▶ TASK ITEM
Could you give the entries again, exactly as written?

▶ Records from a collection
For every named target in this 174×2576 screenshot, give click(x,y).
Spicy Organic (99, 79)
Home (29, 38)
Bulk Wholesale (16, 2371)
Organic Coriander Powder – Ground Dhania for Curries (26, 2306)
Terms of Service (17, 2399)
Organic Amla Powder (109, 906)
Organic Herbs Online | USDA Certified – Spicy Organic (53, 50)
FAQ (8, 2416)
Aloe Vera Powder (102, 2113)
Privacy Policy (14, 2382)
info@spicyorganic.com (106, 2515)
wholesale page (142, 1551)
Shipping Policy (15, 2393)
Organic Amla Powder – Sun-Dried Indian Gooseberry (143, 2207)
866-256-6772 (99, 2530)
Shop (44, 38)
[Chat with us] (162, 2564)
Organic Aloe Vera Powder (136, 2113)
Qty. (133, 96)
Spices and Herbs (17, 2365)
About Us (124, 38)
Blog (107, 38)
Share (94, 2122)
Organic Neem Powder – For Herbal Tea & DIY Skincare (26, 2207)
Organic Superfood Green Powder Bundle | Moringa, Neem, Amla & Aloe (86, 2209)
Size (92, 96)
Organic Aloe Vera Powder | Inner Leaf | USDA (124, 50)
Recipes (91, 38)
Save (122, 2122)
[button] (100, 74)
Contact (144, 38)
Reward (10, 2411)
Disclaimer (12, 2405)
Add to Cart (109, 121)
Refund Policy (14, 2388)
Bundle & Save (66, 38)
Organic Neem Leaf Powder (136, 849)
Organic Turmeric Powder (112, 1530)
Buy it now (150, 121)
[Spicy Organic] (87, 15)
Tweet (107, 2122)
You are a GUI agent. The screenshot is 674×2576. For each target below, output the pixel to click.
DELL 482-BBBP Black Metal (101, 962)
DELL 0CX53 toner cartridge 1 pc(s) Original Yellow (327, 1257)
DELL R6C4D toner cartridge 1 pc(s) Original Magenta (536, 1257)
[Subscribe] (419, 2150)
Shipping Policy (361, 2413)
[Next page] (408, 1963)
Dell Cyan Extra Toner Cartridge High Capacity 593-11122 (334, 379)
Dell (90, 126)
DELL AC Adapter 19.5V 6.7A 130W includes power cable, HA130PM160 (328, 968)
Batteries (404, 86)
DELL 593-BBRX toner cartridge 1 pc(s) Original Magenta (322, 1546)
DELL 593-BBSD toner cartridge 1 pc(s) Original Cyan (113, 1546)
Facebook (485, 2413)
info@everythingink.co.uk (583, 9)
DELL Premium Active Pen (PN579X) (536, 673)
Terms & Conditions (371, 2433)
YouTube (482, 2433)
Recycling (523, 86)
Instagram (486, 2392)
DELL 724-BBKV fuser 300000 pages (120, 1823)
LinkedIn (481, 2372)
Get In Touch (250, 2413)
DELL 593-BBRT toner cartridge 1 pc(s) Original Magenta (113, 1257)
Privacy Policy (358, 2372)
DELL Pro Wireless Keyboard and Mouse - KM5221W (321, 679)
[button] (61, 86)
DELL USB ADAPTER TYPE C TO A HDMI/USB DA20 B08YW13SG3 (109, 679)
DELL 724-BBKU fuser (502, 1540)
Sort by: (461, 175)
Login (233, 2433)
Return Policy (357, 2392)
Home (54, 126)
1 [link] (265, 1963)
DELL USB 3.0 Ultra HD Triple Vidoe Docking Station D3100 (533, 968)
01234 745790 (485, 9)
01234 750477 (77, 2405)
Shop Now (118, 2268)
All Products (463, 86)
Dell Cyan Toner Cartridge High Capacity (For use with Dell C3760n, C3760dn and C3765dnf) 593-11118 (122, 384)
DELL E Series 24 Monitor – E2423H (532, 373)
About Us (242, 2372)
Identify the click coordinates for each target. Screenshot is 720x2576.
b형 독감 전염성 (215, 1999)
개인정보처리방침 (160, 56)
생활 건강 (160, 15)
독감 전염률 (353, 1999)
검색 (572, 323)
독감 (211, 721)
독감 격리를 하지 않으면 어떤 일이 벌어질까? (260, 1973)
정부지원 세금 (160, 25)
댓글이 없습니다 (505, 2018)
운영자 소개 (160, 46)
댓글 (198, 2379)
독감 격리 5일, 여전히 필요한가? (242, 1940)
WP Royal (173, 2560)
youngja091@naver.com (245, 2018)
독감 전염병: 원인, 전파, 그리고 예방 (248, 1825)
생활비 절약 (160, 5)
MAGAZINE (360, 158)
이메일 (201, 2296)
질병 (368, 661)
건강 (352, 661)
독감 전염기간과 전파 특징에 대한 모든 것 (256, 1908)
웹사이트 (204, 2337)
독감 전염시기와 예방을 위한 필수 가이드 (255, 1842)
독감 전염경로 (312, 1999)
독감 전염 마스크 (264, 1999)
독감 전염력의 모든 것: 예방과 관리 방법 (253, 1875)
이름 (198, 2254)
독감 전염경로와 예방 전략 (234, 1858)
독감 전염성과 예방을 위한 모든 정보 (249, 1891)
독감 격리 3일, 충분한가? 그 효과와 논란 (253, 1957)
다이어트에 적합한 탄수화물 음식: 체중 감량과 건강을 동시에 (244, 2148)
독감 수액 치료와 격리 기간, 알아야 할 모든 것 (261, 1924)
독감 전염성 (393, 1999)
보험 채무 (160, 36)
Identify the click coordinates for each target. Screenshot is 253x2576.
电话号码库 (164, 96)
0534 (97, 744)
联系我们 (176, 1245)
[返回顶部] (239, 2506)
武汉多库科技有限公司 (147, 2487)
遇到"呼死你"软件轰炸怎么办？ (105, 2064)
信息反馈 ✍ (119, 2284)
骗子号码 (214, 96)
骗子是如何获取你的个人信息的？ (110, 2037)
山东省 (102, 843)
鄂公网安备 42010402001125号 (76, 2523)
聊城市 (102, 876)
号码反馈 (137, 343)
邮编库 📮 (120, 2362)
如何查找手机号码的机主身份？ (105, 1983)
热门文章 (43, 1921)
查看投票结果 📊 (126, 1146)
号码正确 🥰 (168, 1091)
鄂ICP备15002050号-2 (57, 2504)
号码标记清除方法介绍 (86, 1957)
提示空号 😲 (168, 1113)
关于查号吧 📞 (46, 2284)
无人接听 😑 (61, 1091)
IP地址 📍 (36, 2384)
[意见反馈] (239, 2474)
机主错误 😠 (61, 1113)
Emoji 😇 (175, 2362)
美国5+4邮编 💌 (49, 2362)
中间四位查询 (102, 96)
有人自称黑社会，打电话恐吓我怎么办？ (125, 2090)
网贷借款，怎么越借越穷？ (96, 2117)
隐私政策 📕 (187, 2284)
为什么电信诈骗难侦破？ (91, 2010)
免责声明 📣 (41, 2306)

▶ RESULT OF THIS TASK
For every named target in this 174×2576 screenshot, give click(x,y).
Spicy Organic (99, 79)
Home (29, 38)
Bulk Wholesale (16, 2371)
Organic Coriander Powder – Ground Dhania for Curries (26, 2306)
Terms of Service (17, 2399)
Organic Amla Powder (109, 906)
Organic Herbs Online | USDA Certified – Spicy Organic (53, 50)
FAQ (8, 2416)
Aloe Vera Powder (102, 2113)
Privacy Policy (14, 2382)
info@spicyorganic.com (106, 2515)
wholesale page (142, 1551)
Shipping Policy (15, 2393)
Organic Amla Powder – Sun-Dried Indian Gooseberry (143, 2207)
866-256-6772 (99, 2530)
Shop (44, 38)
[Chat with us] (162, 2564)
Organic Aloe Vera Powder (136, 2113)
Qty. (133, 96)
Spices and Herbs (17, 2365)
About Us (124, 38)
Blog (107, 38)
Share (94, 2122)
Organic Neem Powder – For Herbal Tea & DIY Skincare (26, 2207)
Organic Superfood Green Powder Bundle | Moringa, Neem, Amla & Aloe (86, 2209)
Size (92, 96)
Organic Aloe Vera Powder | Inner Leaf | USDA (124, 50)
Recipes (91, 38)
Save (122, 2122)
[button] (100, 74)
Contact (144, 38)
Reward (10, 2411)
Disclaimer (12, 2405)
Add to Cart (109, 121)
Refund Policy (14, 2388)
Bundle & Save (66, 38)
Organic Neem Leaf Powder (136, 849)
Organic Turmeric Powder (112, 1530)
Buy it now (150, 121)
[Spicy Organic] (87, 15)
Tweet (107, 2122)
You are a GUI agent. The screenshot is 674×2576. For each target below, output the pixel to click.
DELL 482-BBBP Black Metal (101, 962)
DELL 0CX53 toner cartridge 1 pc(s) Original Yellow (327, 1257)
DELL R6C4D toner cartridge 1 pc(s) Original Magenta (536, 1257)
[Subscribe] (419, 2150)
Shipping Policy (361, 2413)
[Next page] (408, 1963)
Dell Cyan Extra Toner Cartridge High Capacity 593-11122 (334, 379)
Dell (90, 126)
DELL AC Adapter 19.5V 6.7A 130W includes power cable, HA130PM160 (328, 968)
Batteries (404, 86)
DELL 593-BBRX toner cartridge 1 pc(s) Original Magenta (322, 1546)
DELL 593-BBSD toner cartridge 1 pc(s) Original Cyan (113, 1546)
Facebook (485, 2413)
info@everythingink.co.uk (583, 9)
DELL Premium Active Pen (PN579X) (536, 673)
Terms & Conditions (371, 2433)
YouTube (482, 2433)
Recycling (523, 86)
Instagram (486, 2392)
DELL 724-BBKV fuser 300000 pages (120, 1823)
LinkedIn (481, 2372)
Get In Touch (250, 2413)
DELL 593-BBRT toner cartridge 1 pc(s) Original Magenta (113, 1257)
Privacy Policy (358, 2372)
DELL Pro Wireless Keyboard and Mouse - KM5221W (321, 679)
[button] (61, 86)
DELL USB ADAPTER TYPE C TO A HDMI/USB DA20 B08YW13SG3 (109, 679)
DELL 724-BBKU fuser (502, 1540)
Sort by: (461, 175)
Login (233, 2433)
Return Policy (357, 2392)
Home (54, 126)
1 [link] (265, 1963)
DELL USB 3.0 Ultra HD Triple Vidoe Docking Station D3100 (533, 968)
01234 745790 (485, 9)
01234 750477 (77, 2405)
Shop Now (118, 2268)
All Products (463, 86)
Dell Cyan Toner Cartridge High Capacity (For use with Dell C3760n, C3760dn and C3765dnf) 593-11118 (122, 384)
DELL E Series 24 Monitor – E2423H (532, 373)
About Us (242, 2372)
Identify the click coordinates for each target. Screenshot is 720x2576.
b형 독감 전염성 (215, 1999)
개인정보처리방침 (160, 56)
생활 건강 (160, 15)
독감 전염률 (353, 1999)
검색 (572, 323)
독감 (211, 721)
독감 격리를 하지 않으면 어떤 일이 벌어질까? (260, 1973)
정부지원 세금 (160, 25)
댓글이 없습니다 (505, 2018)
운영자 소개 (160, 46)
댓글 (198, 2379)
독감 격리 5일, 여전히 필요한가? (242, 1940)
WP Royal (173, 2560)
youngja091@naver.com (245, 2018)
독감 전염병: 원인, 전파, 그리고 예방 (248, 1825)
생활비 절약 (160, 5)
MAGAZINE (360, 158)
이메일 (201, 2296)
질병 (368, 661)
건강 (352, 661)
독감 전염기간과 전파 특징에 대한 모든 것 (256, 1908)
웹사이트 (204, 2337)
독감 전염시기와 예방을 위한 필수 가이드 (255, 1842)
독감 전염경로 (312, 1999)
독감 전염 마스크 (264, 1999)
독감 전염력의 모든 것: 예방과 관리 방법 (253, 1875)
이름 (198, 2254)
독감 전염경로와 예방 전략 (234, 1858)
독감 전염성과 예방을 위한 모든 정보 (249, 1891)
독감 격리 3일, 충분한가? 그 효과와 논란 (253, 1957)
다이어트에 적합한 탄수화물 음식: 체중 감량과 건강을 동시에 (244, 2148)
독감 수액 치료와 격리 기간, 알아야 할 모든 것 (261, 1924)
독감 전염성 (393, 1999)
보험 채무 (160, 36)
Identify the click coordinates for each target. Screenshot is 253x2576.
电话号码库 (164, 96)
0534 (97, 744)
联系我们 (176, 1245)
[返回顶部] (239, 2506)
武汉多库科技有限公司 (147, 2487)
遇到"呼死你"软件轰炸怎么办？ (105, 2064)
信息反馈 ✍ (119, 2284)
骗子号码 (214, 96)
骗子是如何获取你的个人信息的？ (110, 2037)
山东省 (102, 843)
鄂公网安备 42010402001125号 (76, 2523)
聊城市 (102, 876)
号码反馈 (137, 343)
邮编库 📮 (120, 2362)
如何查找手机号码的机主身份？ (105, 1983)
热门文章 (43, 1921)
查看投票结果 📊 (126, 1146)
号码正确 🥰 (168, 1091)
鄂ICP备15002050号-2 (57, 2504)
号码标记清除方法介绍 (86, 1957)
提示空号 😲 (168, 1113)
关于查号吧 📞 (46, 2284)
无人接听 😑 (61, 1091)
IP地址 📍 (36, 2384)
[意见反馈] (239, 2474)
机主错误 😠 (61, 1113)
Emoji 😇 (175, 2362)
美国5+4邮编 💌 (49, 2362)
中间四位查询 (102, 96)
有人自称黑社会，打电话恐吓我怎么办？ (125, 2090)
网贷借款，怎么越借越穷？ (96, 2117)
隐私政策 📕 (187, 2284)
为什么电信诈骗难侦破？ (91, 2010)
免责声明 📣 (41, 2306)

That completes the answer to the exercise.